FRANÇOIS D'AGINCOURT
Né à Rouen, en 1684 ; mort à Rouen, le 30 avril 1758. C'est comme organiste plus que comme claveciniste qu'ilfut connu en son temps. Élève de Jacques Boyvin (c. 1653-1706), organiste de l'église Notre-Dame de Rouen, puis disciple de Nicolas Lebègue à Paris, il occupa de nombreuses tribunes d'orgue: à Paris, à Sainte-Madeleine-en-la-Cité, à Rouen où il succéda à son maître aux orgues de l'église Notre-Dame, à l'abbaye royale de Saint-Ouen, puis à la chapelle royale de Versailles où il fut appelé en remplacement de Louis Marchand. Il mourut à Rouen après de nombreuses années de service à l'église Notre-Dame. D'Agincourt laisse plusieurs recueils d'airs avec basse continue, de la musique d'orgue, et un livre de pièces de clavecin plein de charme et de raffinement.
L'œuvre de clavecin
D'Agincourt n'écrivit qu'un seul livre de Pièces de clavecin. Édité en 1733 et dédié à la reine Marie Leszczinska, il est accompagné d'une préface particulièrement intéressante. Celle-ci nous apprend d'abord qu'à l'époque de la publication de ce premier livre, d'Agincourt travaillait à un second livre, — dont nous n'avons aujourd'hui aucune trace. Elle nous apprend aussi le soin avec lequel l'organiste de Rouen a préparé et surveillé la publication de ce volume, ce qui lui a occasionné des dépenses considérables. C'est dans cette préface enfin que d'Agincourt manifeste toute l'admiration qu'il portait à François Couperin (dont le Quatrième Livre de pièces de clavecin était paru en 1730) ; en guise de commentaire accompagnant la table de ses agréments, il précise : « Je n'ai rien changé aux agréments ni à la manière de toucher de celle que Monsieur Couperin a si bien désignée et caractérisée, et dont presque toutes les personnes de l'art font usage... »

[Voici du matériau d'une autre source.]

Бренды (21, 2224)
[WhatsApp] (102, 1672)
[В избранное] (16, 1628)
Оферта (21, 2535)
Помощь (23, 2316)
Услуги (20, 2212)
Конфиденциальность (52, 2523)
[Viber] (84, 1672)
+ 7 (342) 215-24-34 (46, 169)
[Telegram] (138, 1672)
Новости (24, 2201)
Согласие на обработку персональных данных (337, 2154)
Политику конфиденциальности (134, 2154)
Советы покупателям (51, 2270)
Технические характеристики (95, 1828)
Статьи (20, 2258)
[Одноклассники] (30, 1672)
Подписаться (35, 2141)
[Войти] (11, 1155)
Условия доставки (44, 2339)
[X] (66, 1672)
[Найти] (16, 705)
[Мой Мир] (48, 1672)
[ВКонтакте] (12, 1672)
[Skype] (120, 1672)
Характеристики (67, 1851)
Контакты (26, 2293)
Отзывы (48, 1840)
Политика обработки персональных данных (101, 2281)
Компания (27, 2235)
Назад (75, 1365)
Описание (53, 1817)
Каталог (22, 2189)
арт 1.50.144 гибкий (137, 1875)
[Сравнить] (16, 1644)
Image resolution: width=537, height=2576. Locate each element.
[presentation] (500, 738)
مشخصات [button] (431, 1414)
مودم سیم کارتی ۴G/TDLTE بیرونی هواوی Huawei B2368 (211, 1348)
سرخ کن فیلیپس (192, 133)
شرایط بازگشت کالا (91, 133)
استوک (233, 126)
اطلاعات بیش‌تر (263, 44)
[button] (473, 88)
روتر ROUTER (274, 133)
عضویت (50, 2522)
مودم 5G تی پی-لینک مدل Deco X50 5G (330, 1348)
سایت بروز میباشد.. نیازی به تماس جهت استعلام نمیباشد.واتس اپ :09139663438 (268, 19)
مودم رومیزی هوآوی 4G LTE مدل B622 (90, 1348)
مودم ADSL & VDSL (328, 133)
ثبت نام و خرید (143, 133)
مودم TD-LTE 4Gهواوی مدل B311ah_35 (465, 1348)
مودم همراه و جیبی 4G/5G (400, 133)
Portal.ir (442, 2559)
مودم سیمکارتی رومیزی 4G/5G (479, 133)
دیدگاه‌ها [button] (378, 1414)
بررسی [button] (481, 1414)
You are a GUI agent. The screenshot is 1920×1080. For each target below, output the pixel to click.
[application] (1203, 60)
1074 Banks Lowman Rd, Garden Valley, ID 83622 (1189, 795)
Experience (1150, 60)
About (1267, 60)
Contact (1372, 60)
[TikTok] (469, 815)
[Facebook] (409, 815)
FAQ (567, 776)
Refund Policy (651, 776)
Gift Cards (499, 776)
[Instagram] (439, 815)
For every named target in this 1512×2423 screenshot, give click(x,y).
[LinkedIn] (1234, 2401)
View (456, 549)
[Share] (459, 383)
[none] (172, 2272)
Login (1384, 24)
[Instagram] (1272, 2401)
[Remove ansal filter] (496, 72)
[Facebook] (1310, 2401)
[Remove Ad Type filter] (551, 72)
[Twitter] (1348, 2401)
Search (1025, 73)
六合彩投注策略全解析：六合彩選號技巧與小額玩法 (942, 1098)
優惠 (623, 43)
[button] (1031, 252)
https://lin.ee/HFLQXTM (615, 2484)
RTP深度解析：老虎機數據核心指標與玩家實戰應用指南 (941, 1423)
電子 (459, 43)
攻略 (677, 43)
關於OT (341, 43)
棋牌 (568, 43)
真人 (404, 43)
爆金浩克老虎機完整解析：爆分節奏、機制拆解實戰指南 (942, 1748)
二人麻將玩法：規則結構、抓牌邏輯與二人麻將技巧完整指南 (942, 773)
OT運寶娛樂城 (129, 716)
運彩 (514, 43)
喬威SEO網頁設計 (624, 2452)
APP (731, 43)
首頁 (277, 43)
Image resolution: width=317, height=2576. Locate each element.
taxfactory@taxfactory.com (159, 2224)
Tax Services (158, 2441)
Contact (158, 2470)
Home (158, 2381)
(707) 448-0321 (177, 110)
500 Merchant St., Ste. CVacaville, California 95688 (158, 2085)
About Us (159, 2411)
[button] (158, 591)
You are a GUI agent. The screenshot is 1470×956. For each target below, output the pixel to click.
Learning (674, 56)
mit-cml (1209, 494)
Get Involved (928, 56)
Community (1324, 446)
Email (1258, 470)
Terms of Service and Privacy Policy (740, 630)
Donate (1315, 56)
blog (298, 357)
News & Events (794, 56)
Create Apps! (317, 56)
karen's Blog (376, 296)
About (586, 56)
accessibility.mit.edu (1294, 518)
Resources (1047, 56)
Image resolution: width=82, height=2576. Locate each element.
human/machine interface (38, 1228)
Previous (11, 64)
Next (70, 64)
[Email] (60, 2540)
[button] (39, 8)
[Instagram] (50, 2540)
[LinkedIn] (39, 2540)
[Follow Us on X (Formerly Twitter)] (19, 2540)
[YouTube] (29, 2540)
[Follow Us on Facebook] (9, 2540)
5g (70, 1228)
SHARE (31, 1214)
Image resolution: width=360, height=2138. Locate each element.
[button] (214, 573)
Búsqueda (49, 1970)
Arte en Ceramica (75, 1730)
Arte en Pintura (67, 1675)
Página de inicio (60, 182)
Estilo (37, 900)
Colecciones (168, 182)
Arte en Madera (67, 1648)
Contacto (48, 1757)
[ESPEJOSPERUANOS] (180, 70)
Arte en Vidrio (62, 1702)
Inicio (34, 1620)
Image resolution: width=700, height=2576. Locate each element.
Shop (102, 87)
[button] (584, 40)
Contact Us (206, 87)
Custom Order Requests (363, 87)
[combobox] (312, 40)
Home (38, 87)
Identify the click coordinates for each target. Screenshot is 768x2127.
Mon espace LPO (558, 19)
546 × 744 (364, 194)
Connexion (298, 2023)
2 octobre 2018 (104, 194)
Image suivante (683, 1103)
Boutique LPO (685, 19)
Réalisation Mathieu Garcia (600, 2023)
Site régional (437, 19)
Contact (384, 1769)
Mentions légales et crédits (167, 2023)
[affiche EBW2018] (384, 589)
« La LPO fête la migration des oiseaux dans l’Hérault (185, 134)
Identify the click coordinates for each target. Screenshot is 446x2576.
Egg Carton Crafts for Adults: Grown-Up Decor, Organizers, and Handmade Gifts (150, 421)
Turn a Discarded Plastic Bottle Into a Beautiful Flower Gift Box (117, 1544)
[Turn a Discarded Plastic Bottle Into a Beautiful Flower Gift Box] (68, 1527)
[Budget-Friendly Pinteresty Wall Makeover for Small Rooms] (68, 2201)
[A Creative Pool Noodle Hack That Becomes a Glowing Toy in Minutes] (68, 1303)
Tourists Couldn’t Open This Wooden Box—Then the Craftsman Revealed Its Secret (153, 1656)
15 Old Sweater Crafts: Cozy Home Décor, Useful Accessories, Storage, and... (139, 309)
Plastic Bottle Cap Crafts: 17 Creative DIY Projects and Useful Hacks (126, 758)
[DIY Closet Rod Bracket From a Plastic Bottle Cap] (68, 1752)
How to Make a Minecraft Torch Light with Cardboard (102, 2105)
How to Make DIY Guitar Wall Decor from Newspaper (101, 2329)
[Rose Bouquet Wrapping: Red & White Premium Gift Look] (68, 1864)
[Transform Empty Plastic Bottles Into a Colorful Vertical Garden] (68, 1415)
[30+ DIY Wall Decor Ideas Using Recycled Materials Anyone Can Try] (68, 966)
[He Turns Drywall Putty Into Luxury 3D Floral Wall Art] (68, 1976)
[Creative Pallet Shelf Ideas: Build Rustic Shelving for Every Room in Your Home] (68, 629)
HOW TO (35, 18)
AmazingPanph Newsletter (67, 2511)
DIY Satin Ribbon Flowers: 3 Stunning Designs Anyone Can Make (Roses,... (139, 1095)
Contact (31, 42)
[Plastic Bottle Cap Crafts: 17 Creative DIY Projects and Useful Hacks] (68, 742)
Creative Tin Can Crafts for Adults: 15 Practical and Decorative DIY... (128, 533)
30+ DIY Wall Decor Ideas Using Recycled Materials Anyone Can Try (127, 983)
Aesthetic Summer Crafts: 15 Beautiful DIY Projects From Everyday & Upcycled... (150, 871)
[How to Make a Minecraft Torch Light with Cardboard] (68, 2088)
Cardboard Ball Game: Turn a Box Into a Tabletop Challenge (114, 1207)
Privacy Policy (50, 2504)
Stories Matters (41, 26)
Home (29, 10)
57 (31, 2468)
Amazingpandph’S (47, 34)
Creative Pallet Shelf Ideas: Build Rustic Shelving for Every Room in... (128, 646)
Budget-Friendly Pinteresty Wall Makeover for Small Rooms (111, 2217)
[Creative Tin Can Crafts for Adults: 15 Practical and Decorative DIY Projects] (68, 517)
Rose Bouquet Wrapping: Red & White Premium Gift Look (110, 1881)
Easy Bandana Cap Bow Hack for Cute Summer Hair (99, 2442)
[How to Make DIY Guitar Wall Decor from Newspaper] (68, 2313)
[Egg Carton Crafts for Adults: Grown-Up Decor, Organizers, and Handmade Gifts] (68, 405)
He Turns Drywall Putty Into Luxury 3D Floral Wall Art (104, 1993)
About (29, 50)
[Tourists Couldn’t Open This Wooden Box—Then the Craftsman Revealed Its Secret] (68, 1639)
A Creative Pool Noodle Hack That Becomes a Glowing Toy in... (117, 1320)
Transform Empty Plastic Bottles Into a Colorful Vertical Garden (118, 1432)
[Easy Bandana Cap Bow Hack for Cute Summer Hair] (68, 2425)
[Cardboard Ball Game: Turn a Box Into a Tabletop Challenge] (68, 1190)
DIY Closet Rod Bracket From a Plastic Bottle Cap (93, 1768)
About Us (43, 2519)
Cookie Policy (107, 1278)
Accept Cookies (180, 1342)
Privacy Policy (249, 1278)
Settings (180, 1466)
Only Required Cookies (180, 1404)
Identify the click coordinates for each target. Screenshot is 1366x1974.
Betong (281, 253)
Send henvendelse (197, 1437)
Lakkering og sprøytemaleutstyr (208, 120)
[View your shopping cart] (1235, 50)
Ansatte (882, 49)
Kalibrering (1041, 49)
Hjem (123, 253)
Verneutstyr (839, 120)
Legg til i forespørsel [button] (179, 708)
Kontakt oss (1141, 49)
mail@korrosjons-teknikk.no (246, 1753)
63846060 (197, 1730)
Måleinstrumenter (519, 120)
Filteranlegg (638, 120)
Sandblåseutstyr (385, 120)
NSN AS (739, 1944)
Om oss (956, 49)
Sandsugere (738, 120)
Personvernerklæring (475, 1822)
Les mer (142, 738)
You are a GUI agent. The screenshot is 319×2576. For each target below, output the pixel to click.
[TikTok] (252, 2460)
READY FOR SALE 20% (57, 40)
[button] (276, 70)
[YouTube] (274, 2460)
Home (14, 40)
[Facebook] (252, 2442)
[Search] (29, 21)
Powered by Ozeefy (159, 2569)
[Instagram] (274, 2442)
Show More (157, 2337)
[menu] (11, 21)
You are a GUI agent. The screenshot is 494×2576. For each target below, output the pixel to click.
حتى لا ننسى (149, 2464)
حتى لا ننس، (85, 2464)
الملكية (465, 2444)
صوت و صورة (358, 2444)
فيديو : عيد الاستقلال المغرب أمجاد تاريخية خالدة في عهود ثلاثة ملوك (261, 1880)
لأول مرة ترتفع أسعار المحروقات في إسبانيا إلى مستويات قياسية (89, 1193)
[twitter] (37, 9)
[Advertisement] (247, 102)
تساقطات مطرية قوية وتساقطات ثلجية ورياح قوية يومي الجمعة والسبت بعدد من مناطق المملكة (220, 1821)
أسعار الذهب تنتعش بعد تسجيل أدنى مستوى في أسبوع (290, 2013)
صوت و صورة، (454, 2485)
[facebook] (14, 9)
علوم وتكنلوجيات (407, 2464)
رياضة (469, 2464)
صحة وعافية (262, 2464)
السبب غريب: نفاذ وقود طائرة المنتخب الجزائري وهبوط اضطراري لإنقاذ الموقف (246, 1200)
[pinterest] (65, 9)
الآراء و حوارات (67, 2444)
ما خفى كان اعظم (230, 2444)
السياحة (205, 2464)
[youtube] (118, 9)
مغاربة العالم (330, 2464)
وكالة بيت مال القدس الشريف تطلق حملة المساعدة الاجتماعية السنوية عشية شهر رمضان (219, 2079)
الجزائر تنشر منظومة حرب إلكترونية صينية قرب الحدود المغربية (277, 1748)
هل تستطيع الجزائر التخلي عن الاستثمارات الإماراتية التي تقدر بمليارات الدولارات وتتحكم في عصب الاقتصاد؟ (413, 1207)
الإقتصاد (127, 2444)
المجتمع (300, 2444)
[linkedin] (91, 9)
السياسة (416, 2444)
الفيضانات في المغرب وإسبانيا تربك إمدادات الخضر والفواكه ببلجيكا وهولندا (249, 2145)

Le livre de clavecin de d'Agincourt se compose de quarante-trois pièces réunies en quatre ordres. On remarquera que, comme François Couperin, d'Agincourt utilise le terme « ordre » pour désigner ses suites. Seul le Premier ordre contient, au milieu de ses treize pièces, les mouvements traditionnels de la suite de danses (deux allemandes, courante, sarabande, gigue). Les trois autres ordres abandonnent ce schéma et leur auteur, à l'instar de François Couperin, semble avoir une réelle préférence pour le rondeau et pour les pièces sous-titrées (presque toutes les pièces, y compris les danses, portent un sous-titre évocateur).
Le Premier ordre (ré mineur) rassemble treize pièces, pour la plupart sous-titrées. Il débute par deux allemandes La Sincopée1 et La Couronne. Par la densité de son écriture, la richesse de son ornementation et le rythme de ses valeurs pointées, cette dernière a un aspect très solennel. Une courante, une sarabande, La Magnifique, et une gigue, La Bléville, succèdent aux deux allemandes. D'Agincourt aime à composer des rondeaux à deux couplets : Le Pattelin est une pièce simple et gracieuse, La Sensible se joue « lentement et coulament ». Il y a beaucoup de variété dans Les Dances provençales qui s'ouvrent par un joyeux mouvement à deux temps en ré majeur, se poursuivent par un épisode plus expressif en ré mineur, et se concluent en majeur sur un rythme à 6/8 que l'on exécutera « légèrement ».
Le Deuxième ordre (fa majeur) réunit sept pièces, — soit deux danses (un menuet et une chaconne, La Sonning) et diverses pièces sous-titrées. En tête du rondeau Le Colin Maillard où les mains jouent en permanence à intervalle de tierces ou en canon, d'Agincourt précise qu'il faut utiliser ici les deux claviers du clavecin. Plus loin, il dépeint La Pressante Angélique dans un rondeau gracieux et plein de noblesse, et brosse les portraits de Deux cousines: l'un tendre et rêveur dans le mode mineur, l'autre primesautier, joyeux et « un peu plus viste » avec ses croches, ses valeurs pointées et ses triolets. Une chaconne à la française en dix couplets, La Sonning, où « chaque couplet se recommence deux fois », conclut ce second ordre.
Le Troisième ordre ( majeur) regroupe onze pièces. Parmi celles-ci, une gavotte, La Courtisane, et un vaudeville, Le Val joyeux. Le charmant et volubile Moulin à vent, écrit « très légèrement » sur un rythme à 6/16, rappellera à plus d'un l'art et la manière de François Couperin. La Minerve est un rondeau empreint de majesté, et L'Étourdie, autre rondeau « gayement », est une page pleine de vivacité avec son thème en notes répétées et son déploiement de doubles croches.